BEGIN DATA EXCERPTS
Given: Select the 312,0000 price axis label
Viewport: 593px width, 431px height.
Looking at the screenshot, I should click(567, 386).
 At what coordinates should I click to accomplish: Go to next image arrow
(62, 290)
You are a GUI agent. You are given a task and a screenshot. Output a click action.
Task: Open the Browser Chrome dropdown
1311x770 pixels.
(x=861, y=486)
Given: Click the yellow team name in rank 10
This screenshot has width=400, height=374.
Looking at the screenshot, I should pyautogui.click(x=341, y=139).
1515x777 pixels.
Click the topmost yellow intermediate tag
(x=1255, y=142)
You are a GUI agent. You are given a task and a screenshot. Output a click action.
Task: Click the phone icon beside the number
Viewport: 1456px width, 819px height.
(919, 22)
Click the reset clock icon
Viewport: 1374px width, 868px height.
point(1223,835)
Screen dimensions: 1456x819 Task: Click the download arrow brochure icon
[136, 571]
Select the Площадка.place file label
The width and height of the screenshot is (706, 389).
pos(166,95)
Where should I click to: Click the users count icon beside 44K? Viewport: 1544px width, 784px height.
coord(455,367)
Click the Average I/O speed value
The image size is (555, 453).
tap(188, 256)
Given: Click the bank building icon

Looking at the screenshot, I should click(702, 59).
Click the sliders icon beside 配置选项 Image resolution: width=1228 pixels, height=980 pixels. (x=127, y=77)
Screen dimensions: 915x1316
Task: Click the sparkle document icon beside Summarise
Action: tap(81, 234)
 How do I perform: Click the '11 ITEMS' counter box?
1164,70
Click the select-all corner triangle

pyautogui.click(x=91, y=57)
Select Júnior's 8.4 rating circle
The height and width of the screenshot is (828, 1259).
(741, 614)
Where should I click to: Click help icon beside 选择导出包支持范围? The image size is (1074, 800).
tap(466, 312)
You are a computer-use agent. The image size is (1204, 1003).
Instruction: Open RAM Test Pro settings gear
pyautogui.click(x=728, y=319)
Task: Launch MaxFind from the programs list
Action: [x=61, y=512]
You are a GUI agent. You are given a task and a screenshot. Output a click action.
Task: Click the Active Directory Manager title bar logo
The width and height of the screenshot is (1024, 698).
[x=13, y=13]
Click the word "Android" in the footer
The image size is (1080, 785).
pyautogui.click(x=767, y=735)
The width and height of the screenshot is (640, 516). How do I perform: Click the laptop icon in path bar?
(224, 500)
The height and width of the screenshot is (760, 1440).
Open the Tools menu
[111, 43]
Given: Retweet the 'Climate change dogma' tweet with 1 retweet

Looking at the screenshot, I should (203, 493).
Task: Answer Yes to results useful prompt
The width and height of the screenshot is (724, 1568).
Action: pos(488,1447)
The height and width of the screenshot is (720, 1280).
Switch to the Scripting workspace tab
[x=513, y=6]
END DATA EXCERPTS
• TASK DIRECTIONS: Without any change, reproduce the data in full.

• WRITTEN RESPONSE:
Given: Select the 312,0000 price axis label
Viewport: 593px width, 431px height.
Looking at the screenshot, I should click(567, 386).
 At what coordinates should I click to accomplish: Go to next image arrow
(62, 290)
You are a GUI agent. You are given a task and a screenshot. Output a click action.
Task: Open the Browser Chrome dropdown
1311x770 pixels.
(x=861, y=486)
Given: Click the yellow team name in rank 10
This screenshot has width=400, height=374.
Looking at the screenshot, I should pyautogui.click(x=341, y=139).
1515x777 pixels.
Click the topmost yellow intermediate tag
(x=1255, y=142)
You are a GUI agent. You are given a task and a screenshot. Output a click action.
Task: Click the phone icon beside the number
Viewport: 1456px width, 819px height.
(919, 22)
Click the reset clock icon
Viewport: 1374px width, 868px height.
point(1223,835)
Screen dimensions: 1456x819 Task: Click the download arrow brochure icon
[136, 571]
Select the Площадка.place file label
The width and height of the screenshot is (706, 389).
pos(166,95)
Where should I click to: Click the users count icon beside 44K? Viewport: 1544px width, 784px height.
coord(455,367)
Click the Average I/O speed value
The image size is (555, 453).
tap(188, 256)
Given: Click the bank building icon

Looking at the screenshot, I should click(702, 59).
Click the sliders icon beside 配置选项 Image resolution: width=1228 pixels, height=980 pixels. (x=127, y=77)
Screen dimensions: 915x1316
Task: Click the sparkle document icon beside Summarise
Action: tap(81, 234)
 How do I perform: Click the '11 ITEMS' counter box?
1164,70
Click the select-all corner triangle

pyautogui.click(x=91, y=57)
Select Júnior's 8.4 rating circle
The height and width of the screenshot is (828, 1259).
(741, 614)
Where should I click to: Click help icon beside 选择导出包支持范围? The image size is (1074, 800).
tap(466, 312)
You are a computer-use agent. The image size is (1204, 1003).
Instruction: Open RAM Test Pro settings gear
pyautogui.click(x=728, y=319)
Task: Launch MaxFind from the programs list
Action: [x=61, y=512]
You are a GUI agent. You are given a task and a screenshot. Output a click action.
Task: Click the Active Directory Manager title bar logo
The width and height of the screenshot is (1024, 698).
[x=13, y=13]
Click the word "Android" in the footer
The image size is (1080, 785).
pyautogui.click(x=767, y=735)
The width and height of the screenshot is (640, 516). How do I perform: Click the laptop icon in path bar?
(224, 500)
The height and width of the screenshot is (760, 1440).
Open the Tools menu
[111, 43]
Given: Retweet the 'Climate change dogma' tweet with 1 retweet

Looking at the screenshot, I should (203, 493).
Task: Answer Yes to results useful prompt
The width and height of the screenshot is (724, 1568).
Action: pos(488,1447)
The height and width of the screenshot is (720, 1280).
Switch to the Scripting workspace tab
[x=513, y=6]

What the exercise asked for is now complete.